In the course of that opinion, the Court of Appeals further stated that it did not determine the case upon the authority of either of the opinions in the East Cleveland case, but upon its own judgment found Section 3963 to be unconstitutional.

It has always been recognized as a sound theory that the most important function of courts of last resort is to render uniform the conflicting decisions of inferior tribunals within the jurisdiction of such courts, but the practical operation of this theory is destroyed in the state of Ohio, so far as the constitutionality of statutes and ordinances is concerned, by the constitutional provisions above referred to. The best possible illustration of that fact is found in the decision of the instant case and the decision of the East Cleveland case. In the Second Appellate District, Section 3963 is unconstitutional and void, and must be so treated by all the municipalities of that district.

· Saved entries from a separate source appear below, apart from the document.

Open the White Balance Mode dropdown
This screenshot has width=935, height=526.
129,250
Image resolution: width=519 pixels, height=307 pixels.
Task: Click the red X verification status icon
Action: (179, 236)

In the Eighth and Ninth Appellate Districts the statute is valid, and must be so administered. In the other six appellate districts, municipalities may not know whether that section is valid and is applicable to municipalities within their jurisdictions until the question has been submitted to the various Courts of Appeals of those districts, but all municipalities in those districts may be assured that whatever judgments are rendered by their respective Courts of Appeals will be affirmed by this court until such time as either the constitutional provision is abrogated or changes occur in the personnel of this court. It would be difficult to describe or even imagine a more deplorable situation. That the Court of Appeals in the instant case was justified in disregarding the former decision of this court rendered by two judges finds authoritative sanction in the case of Hertz v. Woodman, 218 0. S., 205, 30 S. Ct., 621, 54 L.Ed. 1001. In that case it was declared:

"The rule of stare decisis, though one tending to consistency and uniformity of decision, is not inflexible. Whether it shall be followed or departed from is a question entirely within the discretion of the court, which is again called upon to consider a question once decided. The court below in this instance, when called upon to reconsider its former construction of the inheritance tax act, found itself confronted by the fact that this court had been equally divided in opinion as to the proper interpretation of the act, and for that reason alone obliged to affirm the ruling of that and other courts against the legality of the tax which had been collected. If the decision of the court under review had been in favor of the legality of the tax an affirmance must likewise have resulted from an equal division. That court also found that its own former view of the act had not been satisfactory to the Circuit Court of Appeals for the Eighth Circuit, which court had decided contrarywise in Westhus v. Union Trust Co., 164 F. 795. In such circumstances the court below was not only free to regard the question as one open for determination, but one which might well be certified to this court, that the question of law which had never been authoritatively decided by this court might be so determined by an instruction as to how it should decide the matter when thus presented for reconsideration."